When a Navy vessel comes across a yacht in distress in the middle of the vast Indian Ocean, Captain Danial Tengku orders his ship to rush to its aid. On board the yacht is a British couple: a horribly injured man, Jake, and his traumatized wife, Virginie, who breathlessly confesses, “It’s all my fault. I killed them.”
Trembling with fear, she reveals their shocking story to Danial. Months earlier, the couple had spent all their savings on a yacht, full of excitement for exploring the high seas and exotic lands together. They start at the busy harbors of Malaysia and, through word of mouth, Jake and Virginie learn about a tiny, isolated island full of unspoiled beaches. When they arrive, they discover they are not the only visitors and quickly become entangled with a motley crew of expat sailors. Soon, Jake and Virginie’s adventurous dream turns into a terrifying nightmare.
Now, it’s up to Danial to determine just how much truth there is in Virginie’s alarming tale. But when his crew make a shocking discovery, he realizes that if he doesn’t act soon, they could all fall under the dark spell of the island.
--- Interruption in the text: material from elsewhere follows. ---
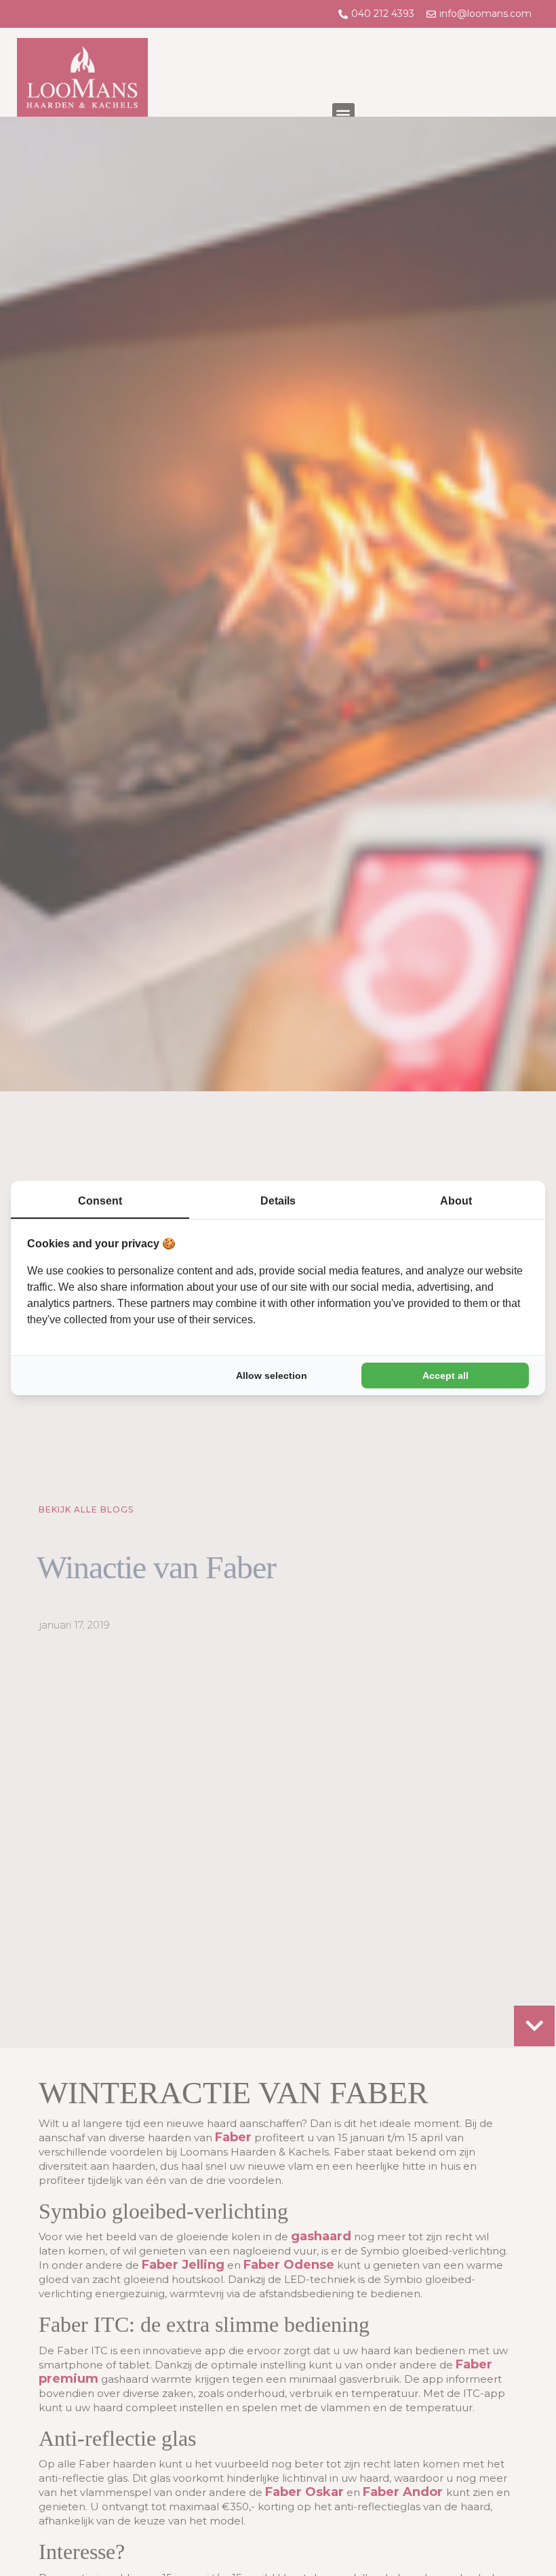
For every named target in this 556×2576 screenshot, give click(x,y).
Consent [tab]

I didn’t know exactly what to expect from Deep Water before I started it, and I think that was a good thing – I enjoyed this atmospheric story about a couple who set out for paradise on their boat but end up getting more than they bargained for…
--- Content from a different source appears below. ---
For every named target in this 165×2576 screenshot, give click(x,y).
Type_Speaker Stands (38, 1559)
In Deep Water, we hear Virginie’s story as she describes how she and her husband Jake set out for a mysterious island on their sailing boat. Things seem great at first, but soon begin to go downhill. We know from the very start of the book that they run into trouble, as the story starts with the captain of another ship, Danial Tengku, coming across Virginie and an unconscious Jake, so it starts with a bang – but what happened?
The story definitely isn’t an action-packed thriller. It’s fairly slow, building up the tension as we see parts of Virginie and Jake’s trip start to go awry, but there’s a lurking sense of danger behind the author’s words at all times. For me, this created a real sense of foreboding, and despite not a lot ‘happening’ – particularly right in the middle section of the book – I felt that the story was still tense and made for intriguing reading. I enjoy books that deal with the dark side of paradise, and books that aren’t over-dramatic. Plenty happens, but it’s quite muted at times, and this kept me turning the pages.
I enjoyed Deep Water – I can see why some people weren’t gripped, but I’m happy reading more of a slow-burner of a book if it has enough to keep me intrigued, and luckily and the main characters in this book were interesting and entertaining enough to keep me reading on.
My rating: 3.5/5
Many thanks to the publisher, Simon & Schuster, for providing a copy of this book on which I chose to write an honest review.